- _The problem_:
Print, exactly as they stand, the lines below from the one that has "Switch to the Runden tab" to the one that has "The height and width of the screenshot is (533, 1168).", inclusive, leaving out the pictures.

[Saved data entries]
"""

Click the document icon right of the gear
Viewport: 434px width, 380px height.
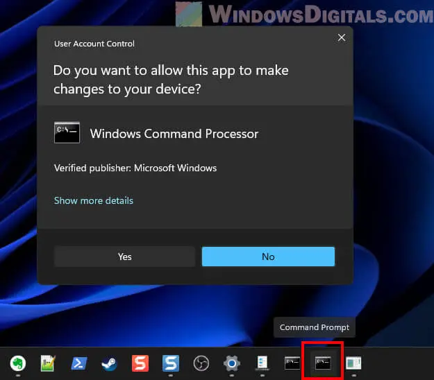262,363
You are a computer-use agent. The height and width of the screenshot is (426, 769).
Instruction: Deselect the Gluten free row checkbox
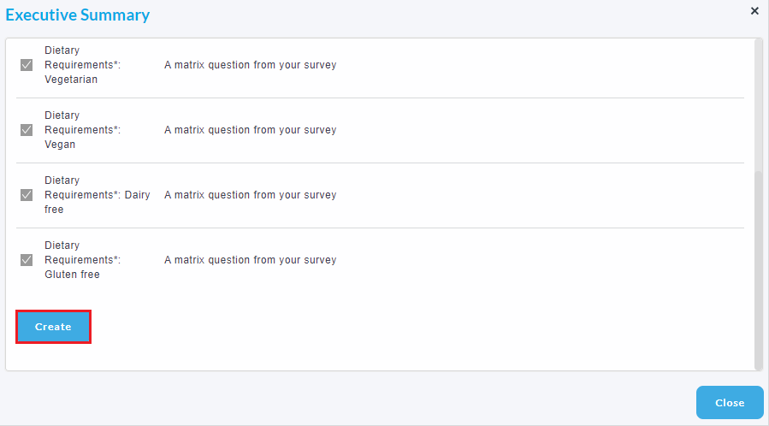click(x=27, y=260)
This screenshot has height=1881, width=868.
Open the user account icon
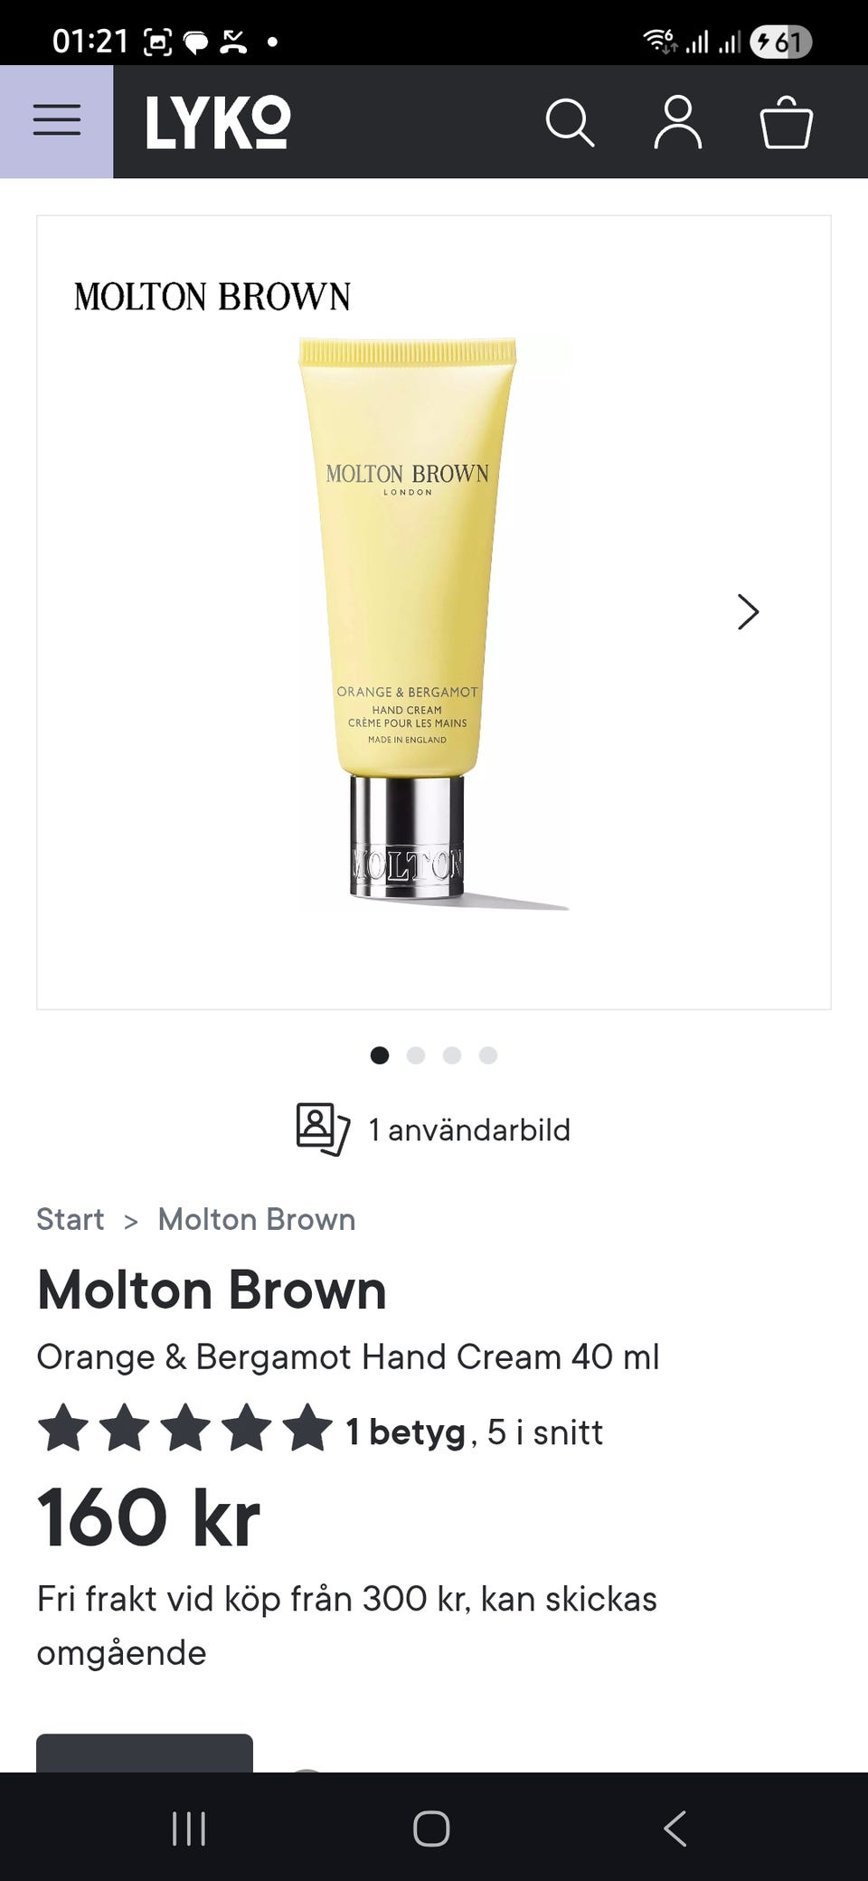pyautogui.click(x=678, y=122)
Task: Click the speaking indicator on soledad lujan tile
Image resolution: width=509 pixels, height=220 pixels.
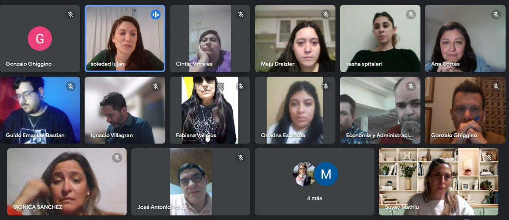Action: pyautogui.click(x=156, y=14)
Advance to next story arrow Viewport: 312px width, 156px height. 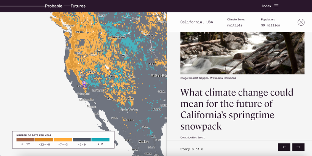click(x=298, y=147)
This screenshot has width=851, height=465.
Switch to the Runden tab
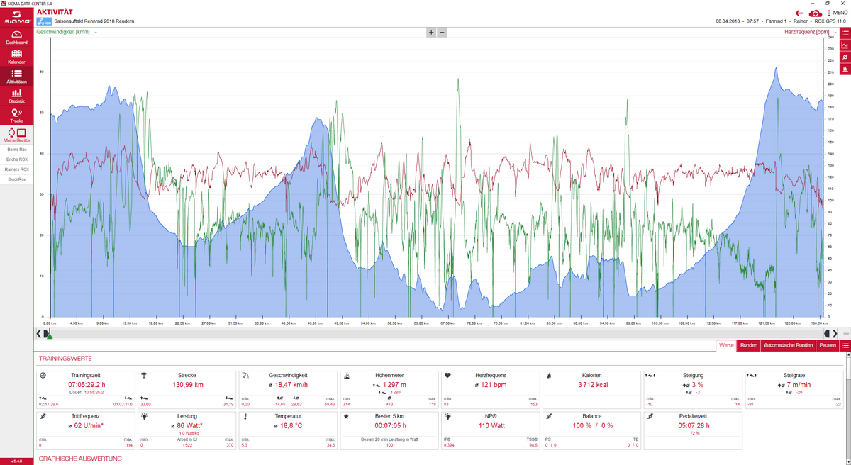(x=748, y=345)
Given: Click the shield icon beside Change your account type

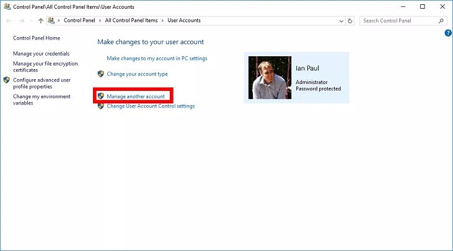Looking at the screenshot, I should pyautogui.click(x=101, y=74).
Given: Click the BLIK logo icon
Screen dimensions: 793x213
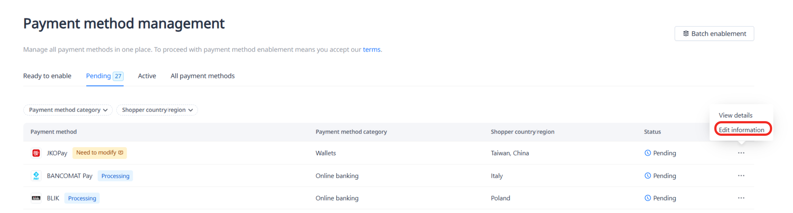Looking at the screenshot, I should (36, 198).
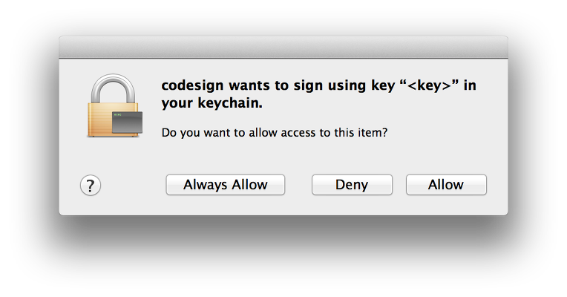
Task: Grant permanent access via Always Allow
Action: 226,185
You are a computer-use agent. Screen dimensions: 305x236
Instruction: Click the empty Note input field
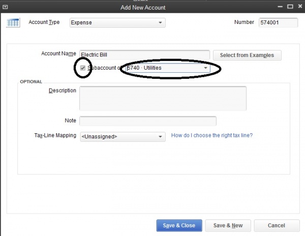coord(147,121)
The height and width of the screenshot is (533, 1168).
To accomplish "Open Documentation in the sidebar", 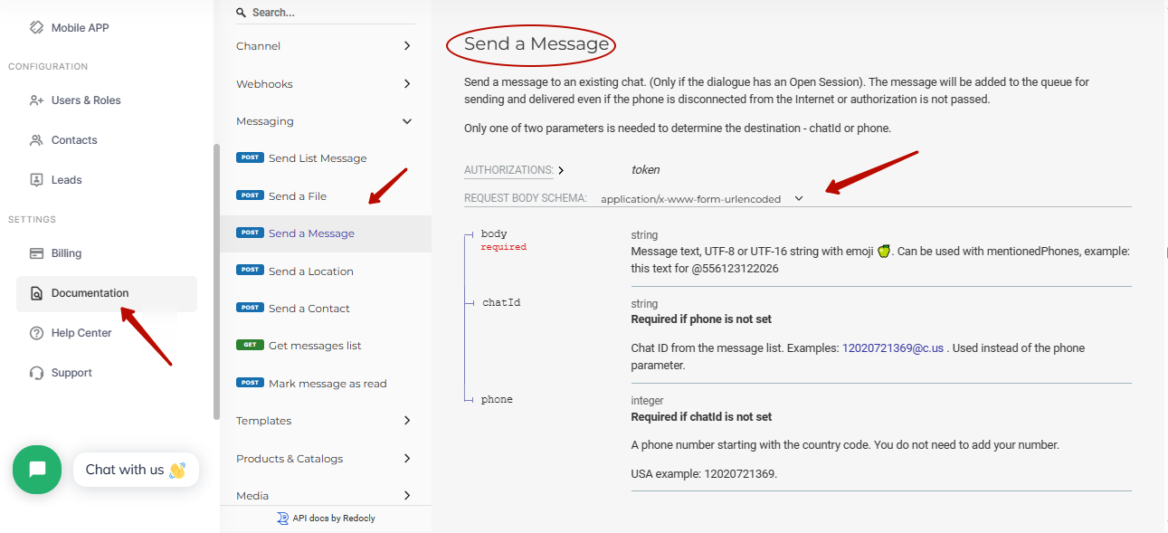I will point(107,293).
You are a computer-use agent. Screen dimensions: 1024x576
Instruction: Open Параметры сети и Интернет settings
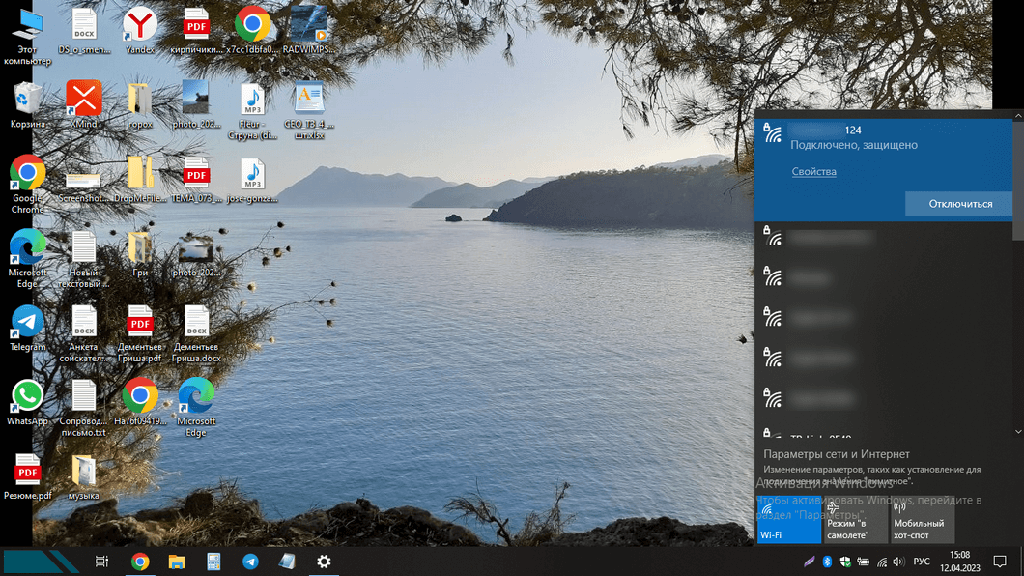(x=836, y=454)
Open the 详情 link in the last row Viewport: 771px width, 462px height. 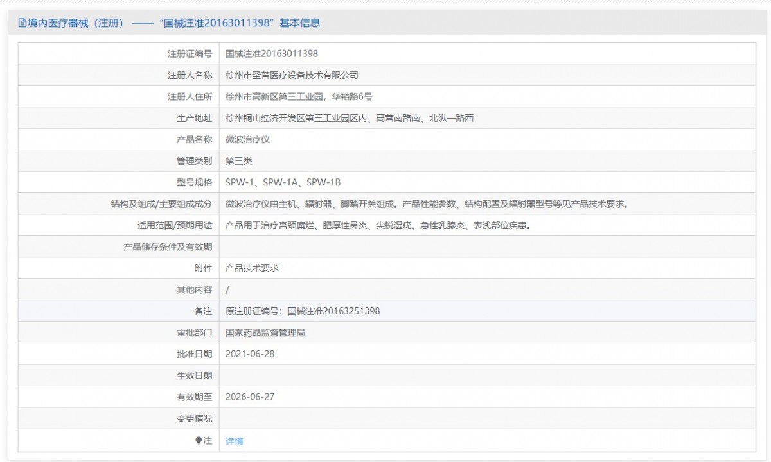235,441
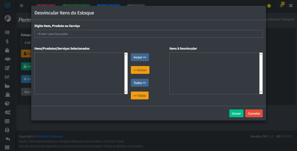Image resolution: width=297 pixels, height=151 pixels.
Task: Toggle the hamburger menu at the top
Action: [x=21, y=5]
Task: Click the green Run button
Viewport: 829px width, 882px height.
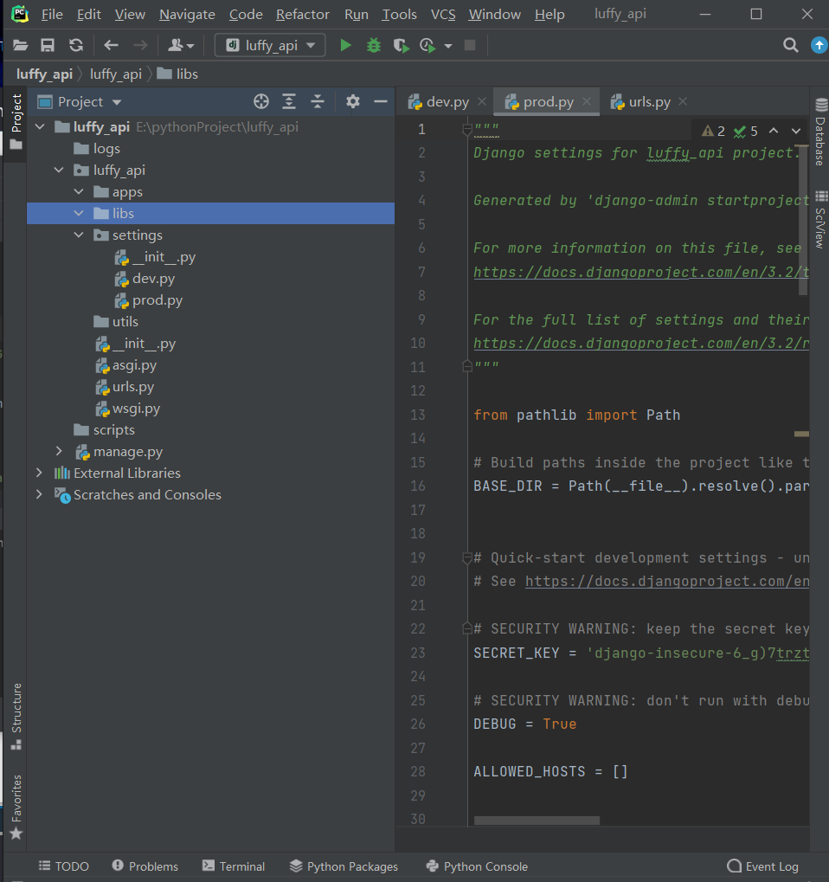Action: click(x=345, y=45)
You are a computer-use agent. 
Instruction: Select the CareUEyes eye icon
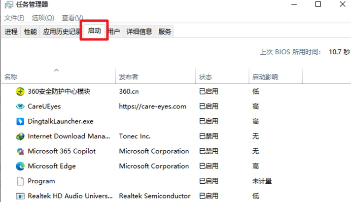(20, 106)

"""

- _Reply_:
Switch to the Runden tab
(x=748, y=345)
Given: Click the shield icon beside Change your account type

Looking at the screenshot, I should pyautogui.click(x=101, y=74).
Given: Click the BLIK logo icon
Screen dimensions: 793x213
Looking at the screenshot, I should (36, 198).
Task: Grant permanent access via Always Allow
Action: 226,185
You are a computer-use agent. Screen dimensions: 305x236
Instruction: Click the empty Note input field
coord(147,121)
The height and width of the screenshot is (533, 1168).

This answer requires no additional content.